____ Provided information

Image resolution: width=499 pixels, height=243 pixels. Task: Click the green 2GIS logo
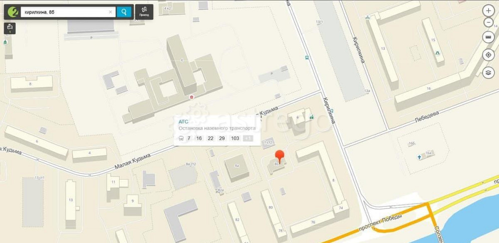(12, 12)
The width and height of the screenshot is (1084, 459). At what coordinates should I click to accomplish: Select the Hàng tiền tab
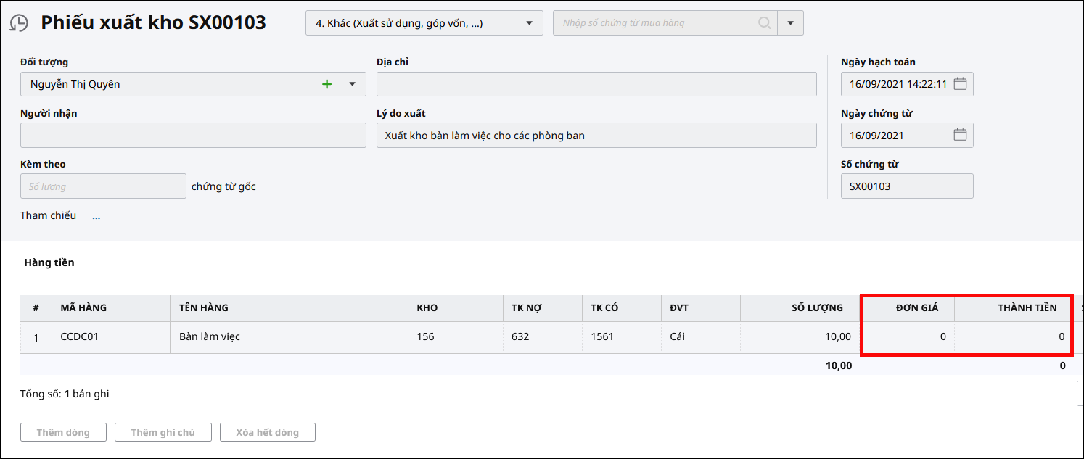point(49,262)
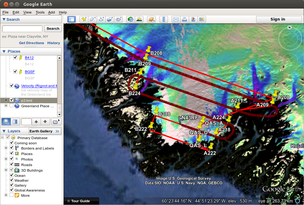Select the Add Placemark tool
This screenshot has width=304, height=205.
tap(84, 19)
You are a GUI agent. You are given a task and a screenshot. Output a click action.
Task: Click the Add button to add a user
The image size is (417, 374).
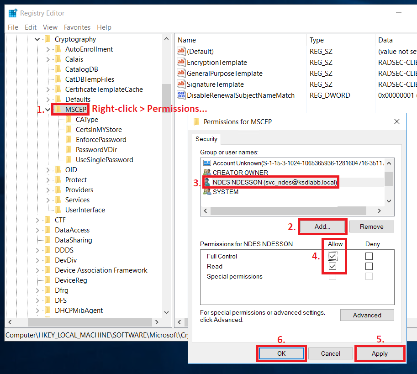[x=322, y=226]
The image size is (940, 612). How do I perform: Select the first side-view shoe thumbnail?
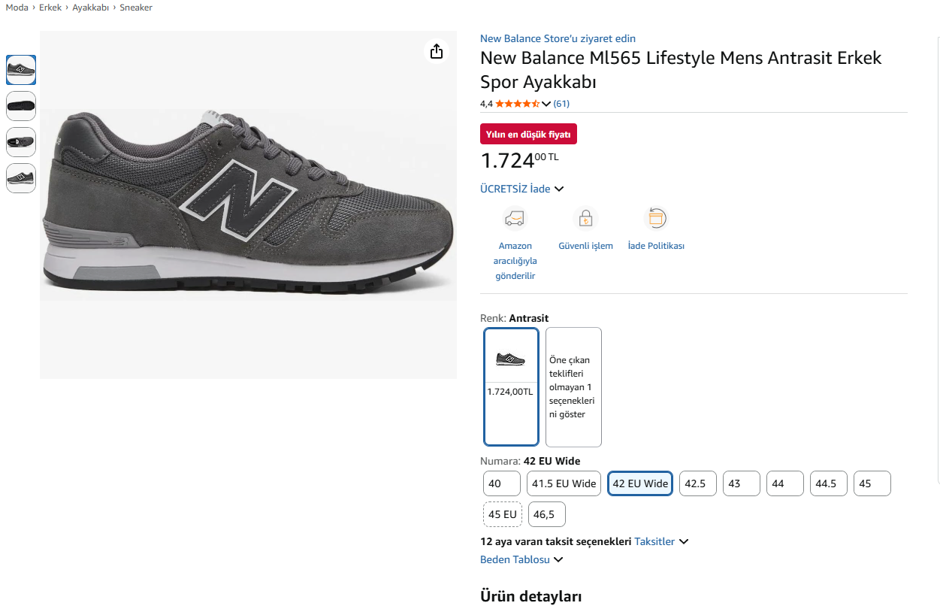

________

● Exercise description: Except for the pictures, write the data out exactly.

● Reply:
Image resolution: width=499 pixels, height=243 pixels. Task: Click the green 2GIS logo
(12, 12)
The width and height of the screenshot is (1084, 459). At what coordinates should I click to accomplish: Select the Hàng tiền tab
point(49,262)
Select the Add Placemark tool
This screenshot has width=304, height=205.
tap(84, 19)
You are a GUI agent. You are given a task and a screenshot. Output a click action.
Task: Click the Add button to add a user
The image size is (417, 374).
[x=322, y=226]
The image size is (940, 612). How do I perform: Select the first side-view shoe thumbnail?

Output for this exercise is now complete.